Es una frase muy repetida, gastada por el uso, pero plenamente vigente: el esfuerzo inútil conduce a la melancolía. Y a la frustración. Cuántas depresiones obedecen a que se marchitan las ilusiones porque se ignora que para alcanzar la utopía hay que subir por los peldaños inevitables del realismo. ¿Por qué? Porque sí. Porque las cosas son como son. El Movimiento de los indignados nació en una circunstancia peculiar: decenas de miles de personas se movilizaron -estadísticamente puede hablarse de un impulso masivo- porque querían una democracia más justa, en la que no tuviera cabida la corrupción, ni los privilegios, con una ley electoral más respetuosa con las minorías, donde se prescindiera de lo accesorio y se mantuvieran las conquistas irrenunciables del estado del bienestar, y que no se perdieran derechos, sino que se conquistaran nuevos... La reivindicación surgió en plena campaña electoral, un dato que no se puede obviar. Las elecciones son el mecanismo que renueva cada cuatro años el sistema. No hay alternativas. Pensar en Tahrir (El Cairo) es una astracanada.

Pues bien, el 22 M las urnas dieron una victoria arrolladora al PP, que aparte de sus acusaciones a Zapatero y a los socialistas en general -ahora resulta que Rubalcaba pudo haber matado a Manolete a través del GAL- defiende precisamente los elementos neoliberales que dispararon la gran crisis mundial, y que consideran "insuficientes" los recortes sociales del Gobierno del PSOE. Y que representa la contemporización con la corrupción, que por falta de reacción se ha extendido imparablemente en las administraciones populares.
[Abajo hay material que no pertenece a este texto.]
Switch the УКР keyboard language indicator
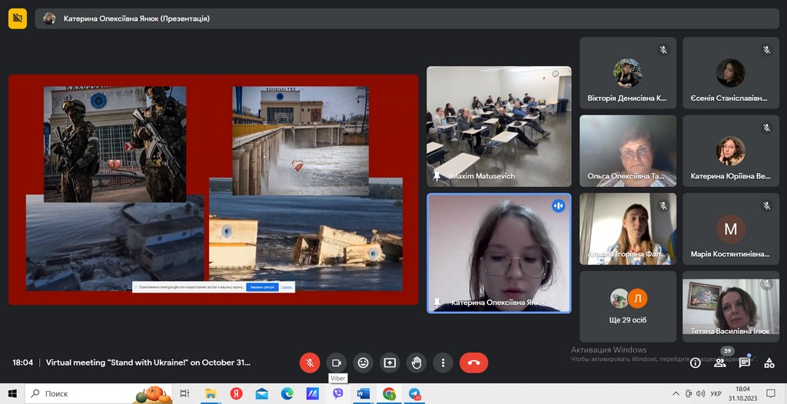The width and height of the screenshot is (787, 404). (716, 393)
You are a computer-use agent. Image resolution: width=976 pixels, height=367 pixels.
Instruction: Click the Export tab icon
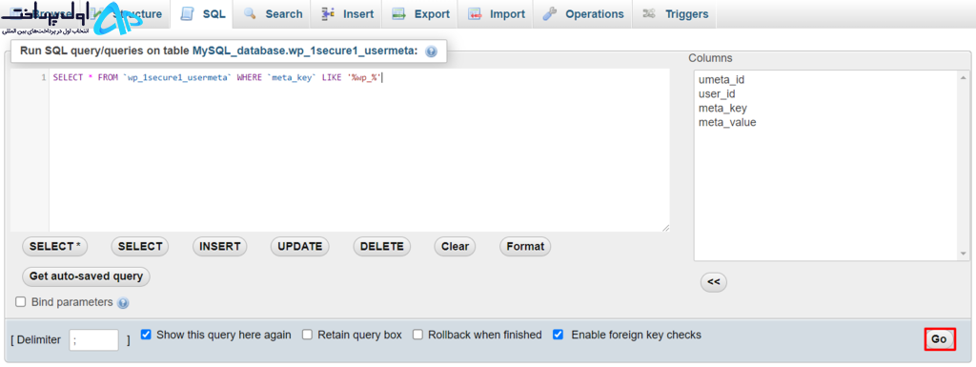tap(399, 13)
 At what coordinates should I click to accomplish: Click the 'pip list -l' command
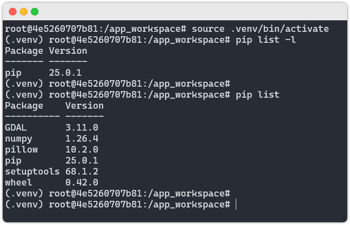click(265, 40)
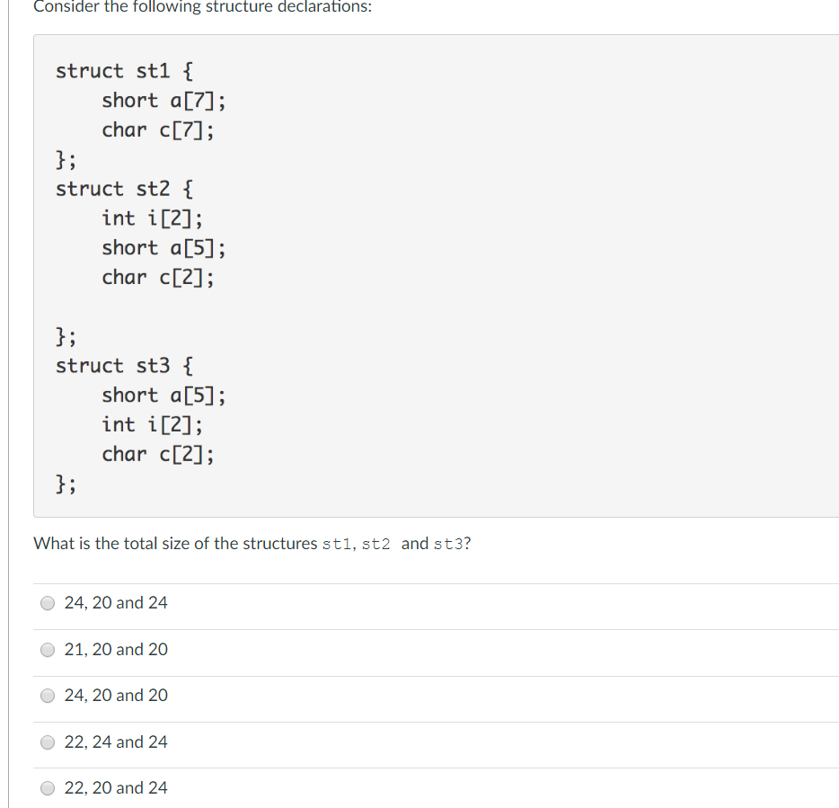
Task: Click "int i[2];" inside struct st2
Action: (x=153, y=218)
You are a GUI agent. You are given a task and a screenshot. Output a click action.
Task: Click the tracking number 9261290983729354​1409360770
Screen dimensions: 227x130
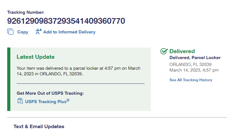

Los dirigentes de los poblados en las plazas tienen que analizar con frialdad, es decir, ateniéndose a las circunstancias de cada momento, la evolución de los acontecimientos. ¿Qué sentido tiene prolongar las acampadas aparte de resucitar el hipismo y hacerle el juego a los que quieren aprovecharse bajo cuerda de la ingenuidad ajena? La verdad es que la marea favorable se está volviendo en contra: los comerciantes y vecinos del centro de Madrid piden con todo fundamento que intervenga la policía y desaloje las tiendas de campaña; el PP quiere seguir incinerando a Zapatero, y a Rubalcaba, ministro del Interior, complicándolos en una carga policial, que por otra parte puede ser inevitable si no se acaba la confiscación del espacio público por un grupo de desnortados radicales. Por mucho que las asambleas debatan y voten, no se puede ignorar que el engranaje democrático sólo se mueve y se cambia desde dentro y no desde fuera.
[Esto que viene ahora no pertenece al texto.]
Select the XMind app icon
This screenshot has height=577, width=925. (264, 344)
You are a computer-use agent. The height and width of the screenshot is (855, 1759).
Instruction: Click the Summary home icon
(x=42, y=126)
Los indignados consiguieron sus objetivos los primeros días; luego, les ha ganado esa temible mezcla de endiosamiento, vértigo y desconcierto, porque están cayendo en las garras del populismo. Sus reivindicaciones son más compartidas por unos partidos que por otros, ¿o no se han dado cuenta?: becas, unos las dan y otros las quitan; protección social, unos la ponen y otros la privatizan; la corrupción, unos se esfuerzan en atajarla y otros protegen a los amigos porque el fin justifica los medios; unos negocian la reforma laboral y las actualizaciones de la pensiones, y otros quieren ir a por todas vendiendo gato por liebre... Ni todos los partidos ni todos los políticos son iguales. Y hay que escoger; y muchas veces elegir el mal menor para poder avanzar.

El fracaso de esta indignación transversal que brotó como las amapolas está al alcance de la mano asamblearia, no siempre llena de buena fe. No se está sabiendo gestionar el éxito. La sociedad, aunque comparta los ideales, se está separando, porque no asume el procedimiento y teme la borrachera antisistema. El modelo no es el chavismo; es Europa. Y si se quiere más democracia real, lo primero es asumir que ha habido unas elecciones con alta participación y un resultado indiscutible. Cada cosa tiene su tiempo, y cada tiempo su cosa.